A curation of datasets for educations purposes.

### California Housing

Since SciKit Learn's [California Housing dataset](https://scikit-learn.org/stable/datasets/real_world.html#california-housing-dataset) often fails to download this is the Data Frame of the data in CSV format.  
By default [SciKit Learn use some pre processing](https://github.com/scikit-learn/scikit-learn/blob/d3898d9d57aeb1e960d266613a2e31b07bca39d7/sklearn/datasets/_california_housing.py#L208-L220) of the [original data](https://web.archive.org/web/20250912205745/https://www.dcc.fc.up.pt/~ltorgo/Regression/cal_housing.html).  
This CSV is the data after the processing of SciKit Learn.

### CIFAR 10

Since using SciKit Learn's `fetch_openml()` fails to download the `CIFAR_10` dataset this is an alternative.  
It was generated by:

```python
dsTrain = torchvision.datasets.CIFAR10(root = dataFolderPath, train = True,  download = True)
dsVal   = torchvision.datasets.CIFAR10(root = dataFolderPath, train = False, download = True)

numSamples = len(dsTrain)
tXTrain = np.zeros((numSamples, 32, 32, 3), dtype = np.uint8)
vYTrain = np.zeros((numSamples,), dtype = np.uint8)
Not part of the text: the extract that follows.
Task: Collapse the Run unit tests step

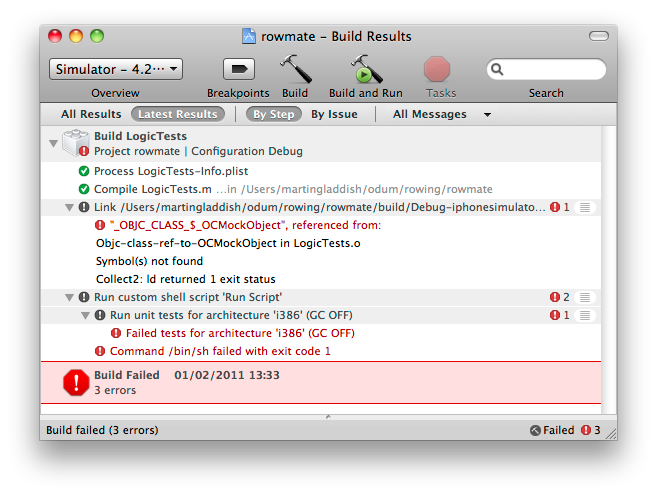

for ii in range(numSamples):
    tXi, valY = dsTrain[ii]
    tXTrain[ii] = tXi
    vYTrain[ii] = valY

numSamples = len(dsVal)
tXVal = np.zeros((numSamples, 32, 32, 3), dtype = np.uint8)
vYVal = np.zeros((numSamples,), dtype = np.uint8)

for ii in range(numSamples):
    tXi, valY = dsVal[ii]
    tXVal[ii] = tXi
    vYVal[ii] = valY

tX = np.concatenate((tXTrain, tXVal), axis = 0)
vY = np.concatenate((vYTrain, vYVal), axis = 0)

mX = np.reshape(tX, (tX.shape[0], -1))

dfData = pd.DataFrame(np.concatenate((mX, vY[:, np.newaxis]), axis = 1), columns = [f'Pixel_{ii:04d}' for ii in range(mX.shape[1])] + ['Label'])
dfData.to_parquet('CIFAR10.parquet', index = False)
```

### MNIST

A dataframe where the first 60,000 rows are the train set and the last 10,000 are the test set.  
The last column is the label.  
Images are row major, hence a `np.reshape(dfX.iloc[0, :-1], (28, 28))` will generate the image. 

Generated by:

```python
import numpy as np
from sklearn.datasets import fetch_openml

dfX, dsY = fetch_openml('mnist_784', version = 1, return_X_y = True, as_frame = True)

dfX.columns = [f'{ii:04d}' for ii in range(dfX.shape[1])]
dfX['Label'] = dsY.astype(np.uint8)
dfX = dfX.astype(np.uint8)

dfX.to_parquet('MNIST.parquet', index = False)
```